- **EXERCISE DIRECTIONS**
Edit the data below so that each occurrence of "Instruction" becomes "Directive". Leave every other character unchanged.

⁂

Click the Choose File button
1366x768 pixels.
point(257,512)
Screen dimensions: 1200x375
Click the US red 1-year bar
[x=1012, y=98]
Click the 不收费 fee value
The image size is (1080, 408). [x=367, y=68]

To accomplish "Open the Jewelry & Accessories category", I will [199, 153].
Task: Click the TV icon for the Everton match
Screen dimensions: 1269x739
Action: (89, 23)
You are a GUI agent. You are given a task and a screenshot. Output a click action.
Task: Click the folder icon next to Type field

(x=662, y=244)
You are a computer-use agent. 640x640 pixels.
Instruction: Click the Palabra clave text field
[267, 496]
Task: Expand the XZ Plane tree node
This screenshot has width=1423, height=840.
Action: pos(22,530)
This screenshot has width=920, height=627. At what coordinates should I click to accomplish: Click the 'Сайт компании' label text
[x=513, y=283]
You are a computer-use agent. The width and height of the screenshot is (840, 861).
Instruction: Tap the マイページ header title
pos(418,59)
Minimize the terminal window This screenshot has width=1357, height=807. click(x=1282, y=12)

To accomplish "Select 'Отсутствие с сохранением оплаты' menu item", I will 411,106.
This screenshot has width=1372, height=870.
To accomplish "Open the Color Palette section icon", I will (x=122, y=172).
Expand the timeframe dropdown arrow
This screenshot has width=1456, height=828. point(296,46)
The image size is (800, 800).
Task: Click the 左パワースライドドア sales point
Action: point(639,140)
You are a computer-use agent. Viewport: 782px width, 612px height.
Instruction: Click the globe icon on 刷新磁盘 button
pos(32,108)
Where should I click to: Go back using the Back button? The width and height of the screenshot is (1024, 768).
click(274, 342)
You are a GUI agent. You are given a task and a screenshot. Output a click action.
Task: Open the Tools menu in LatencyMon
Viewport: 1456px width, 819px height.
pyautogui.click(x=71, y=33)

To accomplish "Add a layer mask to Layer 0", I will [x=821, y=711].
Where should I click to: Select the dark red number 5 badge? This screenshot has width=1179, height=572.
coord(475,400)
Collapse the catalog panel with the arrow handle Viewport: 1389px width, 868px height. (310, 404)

⁂

- **TASK RESULT**
Click the Choose File button
1366x768 pixels.
point(257,512)
Screen dimensions: 1200x375
Click the US red 1-year bar
[x=1012, y=98]
Click the 不收费 fee value
The image size is (1080, 408). [x=367, y=68]

To accomplish "Open the Jewelry & Accessories category", I will [199, 153].
Task: Click the TV icon for the Everton match
Screen dimensions: 1269x739
Action: (89, 23)
You are a GUI agent. You are given a task and a screenshot. Output a click action.
Task: Click the folder icon next to Type field

(x=662, y=244)
You are a computer-use agent. 640x640 pixels.
Directive: Click the Palabra clave text field
[267, 496]
Task: Expand the XZ Plane tree node
This screenshot has width=1423, height=840.
Action: pos(22,530)
This screenshot has width=920, height=627. At what coordinates should I click to accomplish: Click the 'Сайт компании' label text
[x=513, y=283]
You are a computer-use agent. The width and height of the screenshot is (840, 861).
Directive: Tap the マイページ header title
pos(418,59)
Minimize the terminal window This screenshot has width=1357, height=807. click(x=1282, y=12)

To accomplish "Select 'Отсутствие с сохранением оплаты' menu item", I will 411,106.
This screenshot has width=1372, height=870.
To accomplish "Open the Color Palette section icon", I will (x=122, y=172).
Expand the timeframe dropdown arrow
This screenshot has width=1456, height=828. point(296,46)
The image size is (800, 800).
Task: Click the 左パワースライドドア sales point
Action: point(639,140)
You are a computer-use agent. Viewport: 782px width, 612px height.
Directive: Click the globe icon on 刷新磁盘 button
pos(32,108)
Where should I click to: Go back using the Back button? The width and height of the screenshot is (1024, 768).
click(274, 342)
You are a GUI agent. You are given a task and a screenshot. Output a click action.
Task: Open the Tools menu in LatencyMon
Viewport: 1456px width, 819px height.
pyautogui.click(x=71, y=33)

To accomplish "Add a layer mask to Layer 0", I will [x=821, y=711].
Where should I click to: Select the dark red number 5 badge? This screenshot has width=1179, height=572.
coord(475,400)
Collapse the catalog panel with the arrow handle Viewport: 1389px width, 868px height. (310, 404)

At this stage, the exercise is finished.